_Data for locating words and elements_
○ ○ ○ ○ ○
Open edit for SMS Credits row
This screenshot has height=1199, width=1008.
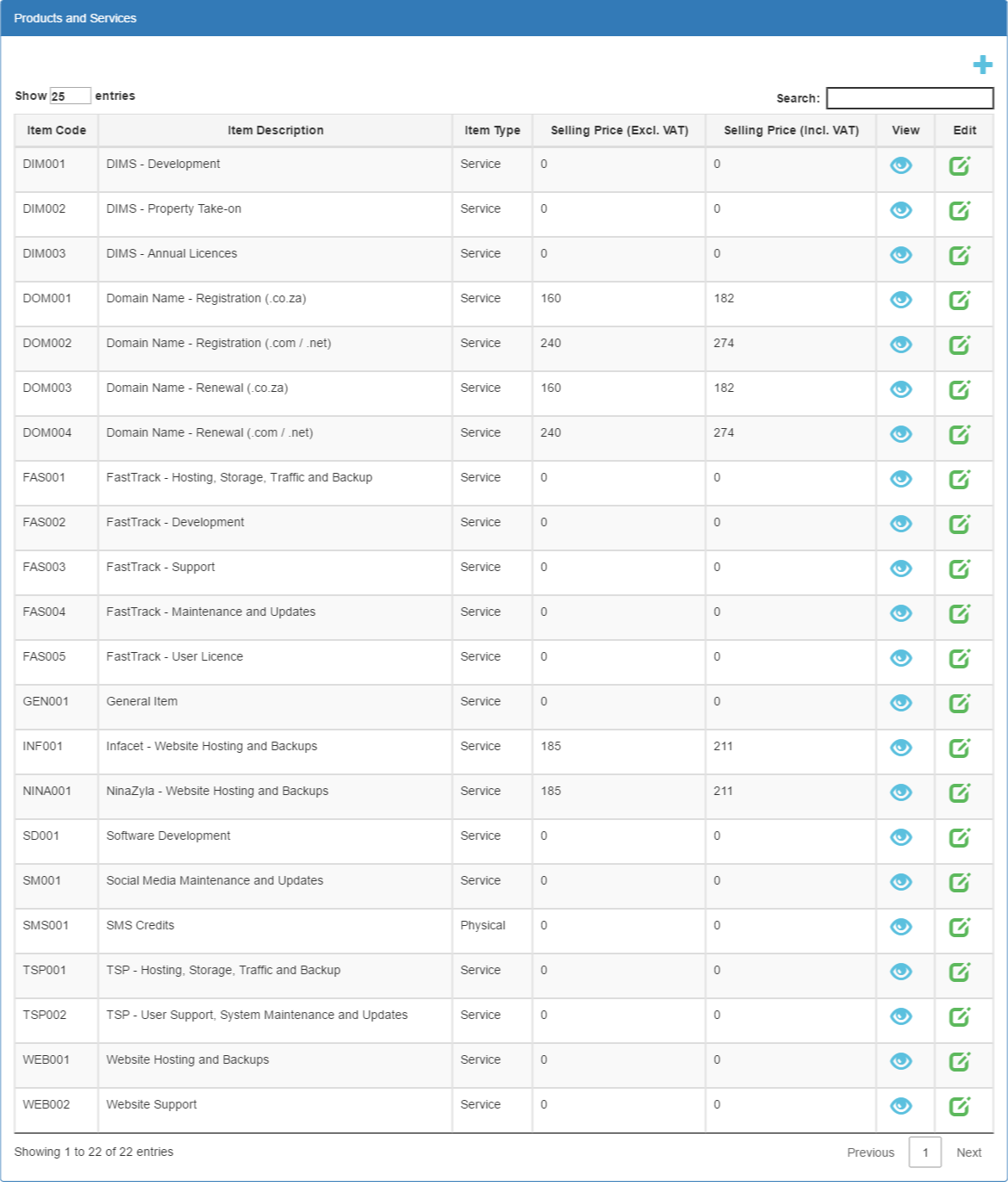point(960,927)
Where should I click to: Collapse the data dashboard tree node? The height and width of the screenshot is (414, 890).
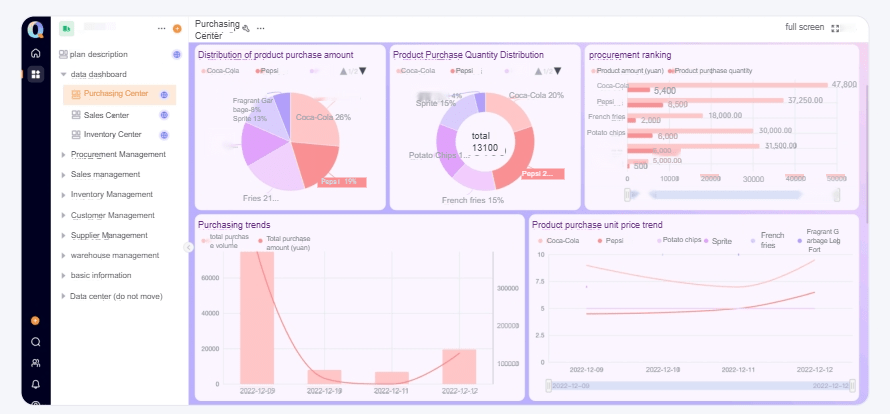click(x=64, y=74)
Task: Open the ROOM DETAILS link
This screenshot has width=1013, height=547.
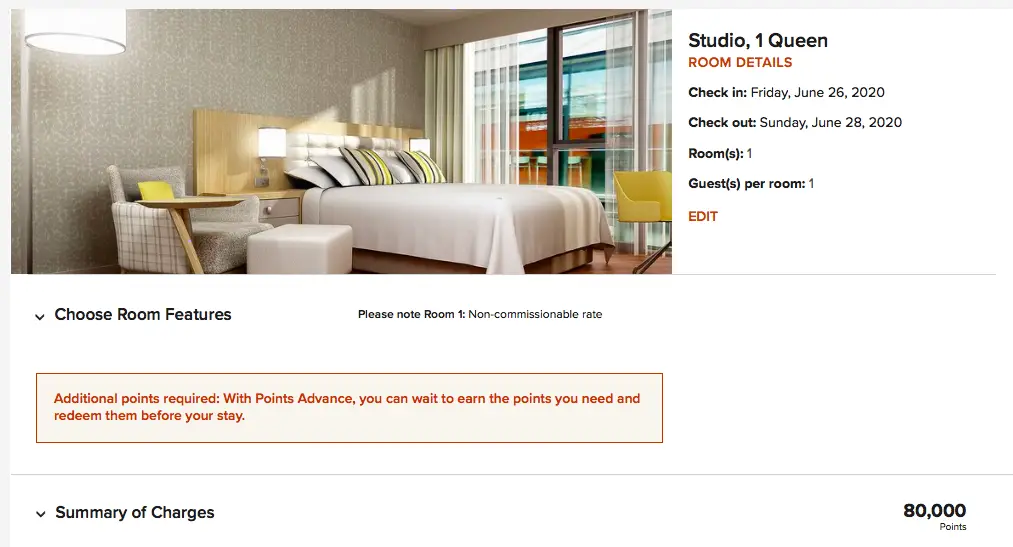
○ ○ ○ ○ ○
_Task requirements_
Identify every line of the material that contains the string "height", matching uppercase and lowercase exactly.

_Result of the task_
This screenshot has height=1199, width=1008.
Where should I click to: Collapse the data dashboard tree node? The height and width of the screenshot is (414, 890).
This screenshot has width=1013, height=547.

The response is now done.